— ASSIGNMENT —
Copy down every line of the data that follows exactly. Omit the pictures.

— DATASET —
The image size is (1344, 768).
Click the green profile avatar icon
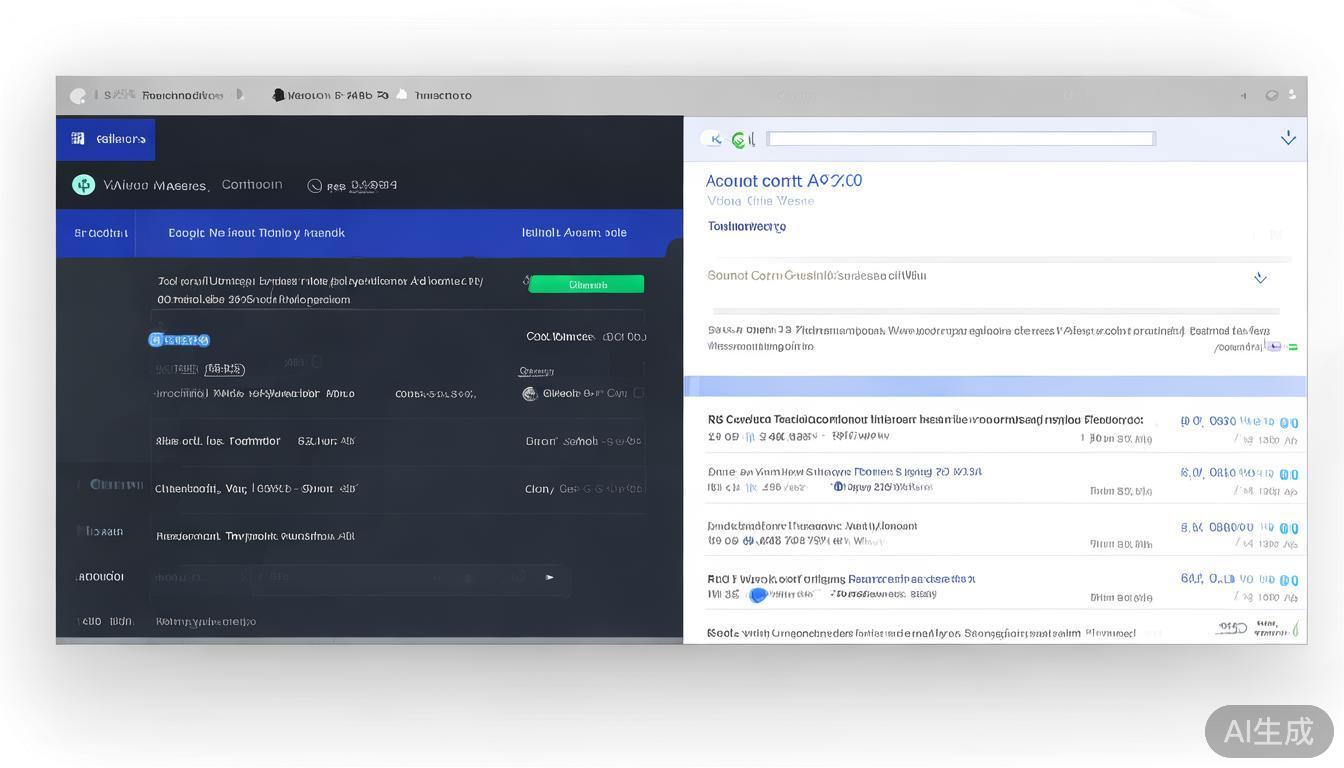(x=82, y=184)
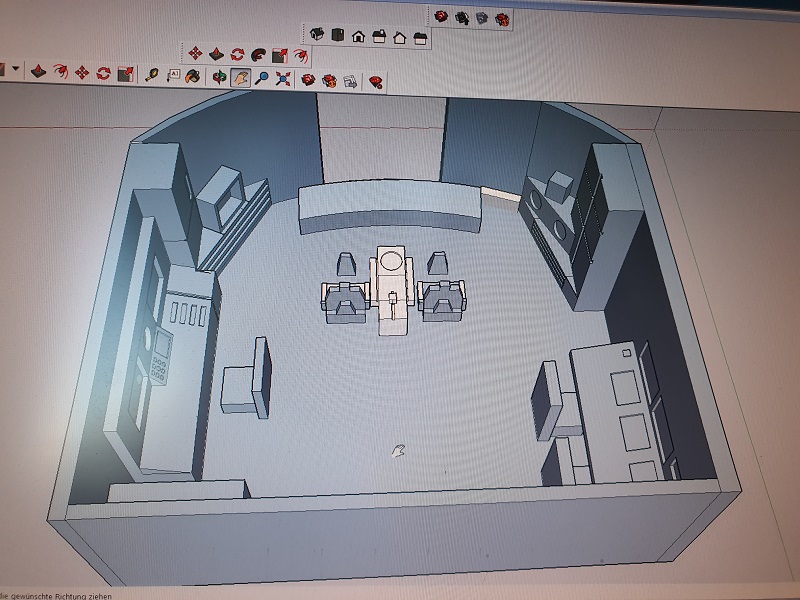Display the Left view
Image resolution: width=800 pixels, height=600 pixels.
(421, 39)
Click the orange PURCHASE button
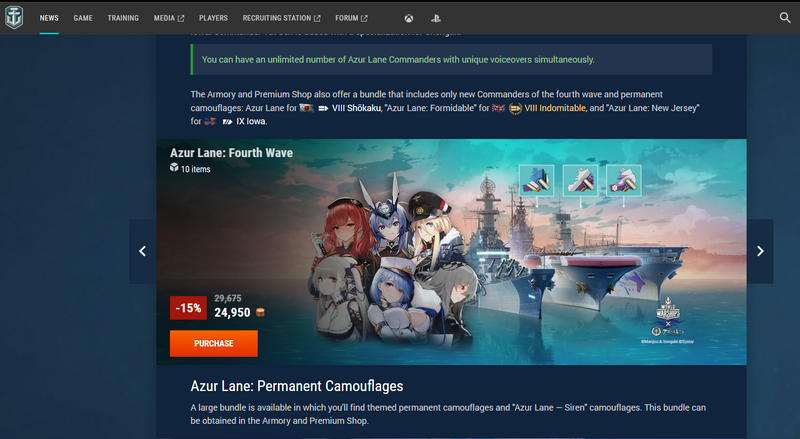This screenshot has height=439, width=800. [214, 344]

— SOLUTION TO THIS PROBLEM —
The image size is (1344, 768).
Click the green profile avatar icon
(x=82, y=184)
Display the Left view
Image resolution: width=800 pixels, height=600 pixels.
(421, 39)
Click the orange PURCHASE button
This screenshot has height=439, width=800. [214, 344]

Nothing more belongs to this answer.